Ok, I've read some of the comments on the first page, so maybe someone's done this before me, but never mind. I'd just like to clarify a few things about Tolkien's work that people have got wrong. First, The Grey Havens isn't "the home of immortals" that Frodo went off to, although he did go there and Elves do live there, he just went there so he could depart across the sea to the lands in the west. "The home of immortals" makes me think Valinor, but I'm pretty sure I read somewhere that Frodo didn't actually go to Valinor, as he is mortal, but an island off the coast of the Undying Lands that Elves live on, I can't remember it's name.

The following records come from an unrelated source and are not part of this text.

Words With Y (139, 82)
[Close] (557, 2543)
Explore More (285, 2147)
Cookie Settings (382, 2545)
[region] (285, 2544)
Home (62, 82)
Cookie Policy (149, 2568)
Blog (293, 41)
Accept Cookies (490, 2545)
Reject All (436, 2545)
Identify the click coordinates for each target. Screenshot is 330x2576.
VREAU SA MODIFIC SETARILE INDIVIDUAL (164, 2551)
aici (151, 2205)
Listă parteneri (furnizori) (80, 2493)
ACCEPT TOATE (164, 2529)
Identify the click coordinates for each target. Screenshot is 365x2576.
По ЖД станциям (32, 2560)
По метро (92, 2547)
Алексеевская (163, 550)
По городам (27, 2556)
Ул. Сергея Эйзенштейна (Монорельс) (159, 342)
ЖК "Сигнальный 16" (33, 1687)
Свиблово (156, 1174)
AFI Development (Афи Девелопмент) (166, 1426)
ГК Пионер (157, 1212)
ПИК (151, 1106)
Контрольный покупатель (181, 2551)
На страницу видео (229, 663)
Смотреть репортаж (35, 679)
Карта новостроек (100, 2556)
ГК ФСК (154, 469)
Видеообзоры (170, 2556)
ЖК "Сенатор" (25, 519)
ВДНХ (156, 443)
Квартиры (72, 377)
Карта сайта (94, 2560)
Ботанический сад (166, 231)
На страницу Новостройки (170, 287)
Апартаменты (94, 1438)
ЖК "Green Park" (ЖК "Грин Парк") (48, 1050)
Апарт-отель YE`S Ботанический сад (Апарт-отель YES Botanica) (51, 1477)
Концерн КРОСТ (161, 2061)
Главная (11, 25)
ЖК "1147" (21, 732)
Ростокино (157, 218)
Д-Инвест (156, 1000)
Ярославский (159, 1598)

Also, the Elves' time in Númenor wasn't coming to an end. The Elves never did reside in Númenor, and Númenor was destroyed by the Valar (or Eru, can't remember) thousands of years before The Lord of the Rings is set. Plus again the matter of the Grey Havens, they weren't going back to the Grey Havens, they were only going there so they could return to the Undying Lands. That's the only mistakes I can think of, so please try not to post incorrect information. Oh, and also, nothing of Tolkien's is an allegory, you can make comparisons with the real world and so fourth, yes. HOWEVER Tolkien said something along the lines of not wanting people to make allegorical interpretations of Arda. If you watch the first part on the Appendices DVDs on the extended edition of The Fellowship film then you'll see.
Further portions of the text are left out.